Germany’s Hydrogen Backbone & the Long Shadow of Russian Gas

29 01 2026 | 12:21Michael Barnard

Germany’s newly pressurized hydrogen backbone segment with no suppliers and no customers is often described as a clean break from the past, a necessary early investment in a future hydrogen economy. The steel tells a different story. The route, diameter, age, and economics of the pipeline point back to Russian natural gas, not forward to hydrogen demand. This segment looks less like a greenfield climate asset and more like the continuation of a gas strategy whose original assumptions collapsed, with hydrogen providing a new narrative and a longer amortization horizon.
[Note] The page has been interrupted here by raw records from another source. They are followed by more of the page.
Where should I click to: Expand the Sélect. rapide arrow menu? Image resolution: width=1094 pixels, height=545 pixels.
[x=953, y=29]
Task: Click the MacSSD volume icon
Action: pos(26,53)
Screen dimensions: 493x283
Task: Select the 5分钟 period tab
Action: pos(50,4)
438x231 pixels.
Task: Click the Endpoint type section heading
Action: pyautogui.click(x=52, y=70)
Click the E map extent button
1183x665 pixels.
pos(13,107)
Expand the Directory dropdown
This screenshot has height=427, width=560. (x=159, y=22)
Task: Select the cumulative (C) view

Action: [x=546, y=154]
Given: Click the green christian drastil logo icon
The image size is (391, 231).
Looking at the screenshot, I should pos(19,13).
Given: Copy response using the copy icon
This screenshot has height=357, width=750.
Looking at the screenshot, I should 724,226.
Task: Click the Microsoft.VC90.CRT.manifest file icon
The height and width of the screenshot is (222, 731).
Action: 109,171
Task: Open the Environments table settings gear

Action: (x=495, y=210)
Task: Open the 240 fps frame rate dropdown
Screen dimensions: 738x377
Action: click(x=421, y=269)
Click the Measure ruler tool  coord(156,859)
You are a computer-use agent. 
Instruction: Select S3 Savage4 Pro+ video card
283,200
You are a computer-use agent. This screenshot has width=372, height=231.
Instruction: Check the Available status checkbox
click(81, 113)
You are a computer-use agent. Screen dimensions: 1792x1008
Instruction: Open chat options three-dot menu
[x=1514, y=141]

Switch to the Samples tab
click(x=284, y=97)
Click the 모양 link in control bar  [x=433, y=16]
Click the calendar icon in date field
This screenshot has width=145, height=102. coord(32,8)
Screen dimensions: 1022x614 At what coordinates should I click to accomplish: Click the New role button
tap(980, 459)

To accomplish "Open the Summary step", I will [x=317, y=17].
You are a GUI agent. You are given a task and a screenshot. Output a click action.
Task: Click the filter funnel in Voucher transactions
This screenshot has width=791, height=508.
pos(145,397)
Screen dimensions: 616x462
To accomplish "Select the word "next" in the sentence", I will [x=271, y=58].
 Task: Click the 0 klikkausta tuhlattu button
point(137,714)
The physical facts matter. The hydrogen segment in question runs roughly 400 km between Lubmin on the Baltic coast and Bobbau in Saxony-Anhalt. It is a DN1400 pipeline, 1.4 m in diameter, capable in natural gas service of carrying on the order of 55 bcm per year. On an energy basis, that corresponds to roughly 540 TWh per year, or an average power flow of about 62 GW. Pipelines of this size are not generic. In Germany, there is only one recent system that matches this profile and geography: the EUGAL pipeline corridor commissioned in 2020 to carry Nord Stream gas south through Germany. Based on public information about diameter, route, commissioning dates, and operators, my assessment is that the hydrogen conversion is drawing on EUGAL steel. This assessment is based entirely on publicly available sources and inference, not on inside knowledge.

EUGAL was not an incremental upgrade to an aging network. It was one of the newest and most capital intensive gas transmission investments in Europe. The full EUGAL project cost around €2.6 billion for roughly 480 km. Scaling that to a 400 km segment implies original capital expenditure of about €2.2 billion. The pipeline was commissioned in 2020, meaning that by 2025 it is only about five years old. Under German gas network regulation, high pressure steel pipelines are depreciated over long lives, commonly between 45 and 65 years. Even using the shorter end of that range, more than 85% of the original regulated book value remains. Using the longer end, more than 90% remains. In simple terms, roughly €2.0 billion of methane era capital is still being recovered through regulated tariffs when the pipeline is repurposed.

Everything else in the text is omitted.